Article: Performance Management in India – A change beckons

Performance Management

Performance Management in India – A change beckons

How can organizations leverage changes to address immediate challenges and create long-term sustainability? PwC's study on Performance Management in India gives a few insights
Performance Management in India – A change beckons

93% organizations expect their PMS to drive business objectives while less than 10% look at performance process to drive creativity or recognize team contribution


The science of performance management has come into focus in recent times, with many Indian companies revisiting their approach towards performance measurement and management. PwC’s recent study on Performance Management in India indicates that 52 percent of organizations are making or planning to make a change to their current performance systems. While many of these changes are aimed towards making the process more transparent and development focused, the approach adapted varies widely. At one end we have organizations who are disbanding ratings altogether while others are looking at rejigging the rating scales or relaxing bell curve based forced ranking.

What is driving this need for change? PwC’s research indicates that these changes are attributable to a growing discontent with the current systems and processes – only 12 percent of organizations state that they found their current performance management systems highly effective in meeting set objectives. Key impediments faced by companies were – expectations not being clearly defined and agreed upon, managers’ inability and unwillingness to have difficult conversations and difficulty in assessing performance objectively.  

While change may be inevitable, it is interesting to reflect on how organizations can leverage these changes to address immediate challenges and create long-term sustainability. Some key learnings that the study revealed are:

1. Importance of managerial capability in driving change in approach: For organizations to benefit from structural changes that they are making, they must ensure that their approach to performance management is in sync with their managerial capability and maturity. Most organizations that are disbanding forced ranking, pushing down ratings, decisions and decentralizing authority must ask themselves if they are simultaneously enabling managers to drive the performance process effectively. This means evaluating the capability of their managerial cadre, assessing their ability to demonstrate maturity in exercising judgement and establishing a governance framework that can control the possible misuse of this power. India has witnessed considerable job inflation in the last decade and this has resulted in the rise of a pool of young and enthusiastic but often inexperienced managers. These individuals have technical acumen but may not be equipped to deal with softer aspects of the job such as navigating difficult conversations or employing managerial discretion. This adds a layer of complexity to the responsibility that HR has in enabling these managers and establishing sufficient process checks to protect employee interests. In the course of our research, we also encountered organizations that have significantly reduced the scope for managerial discretion by hardcoding ratings using a combination of role expectations, business goals and market realities. While this has improved process transparency and employee satisfaction with the system, how it impacts the credibility of the manager is still to be evaluated. Success of this model could mean a paradigm shift for performance management in the future.

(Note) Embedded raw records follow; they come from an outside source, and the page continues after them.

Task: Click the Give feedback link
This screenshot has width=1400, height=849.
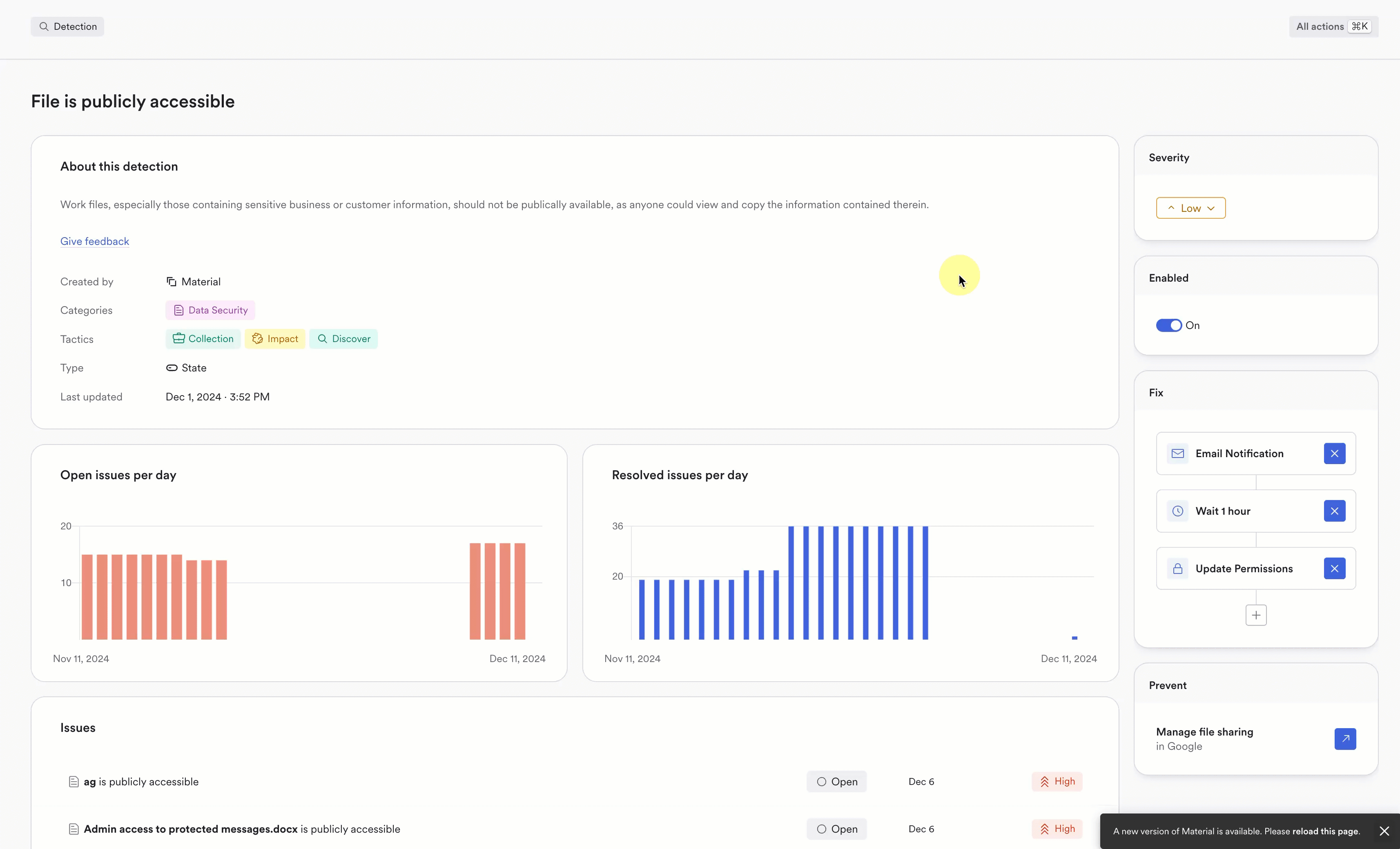Action: (x=94, y=241)
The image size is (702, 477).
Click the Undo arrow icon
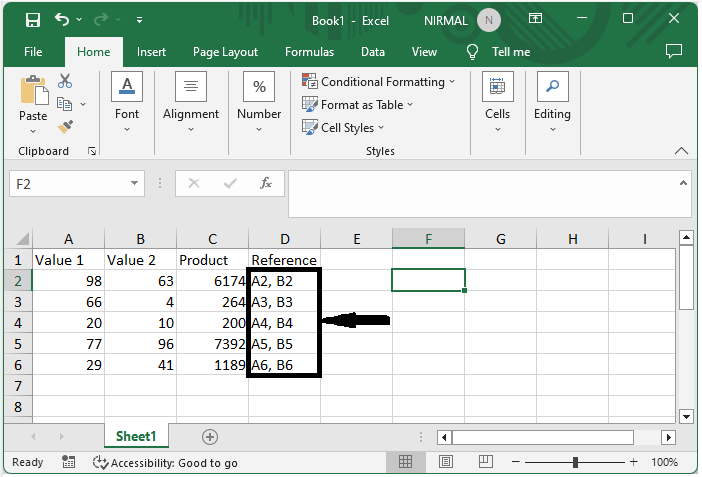coord(63,19)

2. Balancing the achievement of business objectives while making employees an equal stakeholder in the process: The primary focus of performance management in India continues to be delivery of business goals. 93 percent organizations expect their PMS to drive business objectives while less than 10 percent look at performance process to drive creativity or recognize team contribution. This unidimensional approach to performance management often leads to one of the major stakeholders, the employee, being overlooked. They are focal point of the entire system and yet often have little say in the overall process outcomes. It is increasingly being appreciated that a system which only focuses on business outcomes and acts as a vehicle of distribution of rewards ends up disengaging employees. What employees are looking for today is to be part of an ongoing performance experience rather than just a mechanistic annual exercise. Similarly, recent research in neuro-leadership alludes to the fact that rating systems that reduces a year’s worth of employee effort into a single number or rating can often be dehumanizing and can negatively impact morale. While all this has led to organizations making development agendas central to the performance management process, one needs to be careful that the fine balance between business prerogatives and people outcomes is not compromised. 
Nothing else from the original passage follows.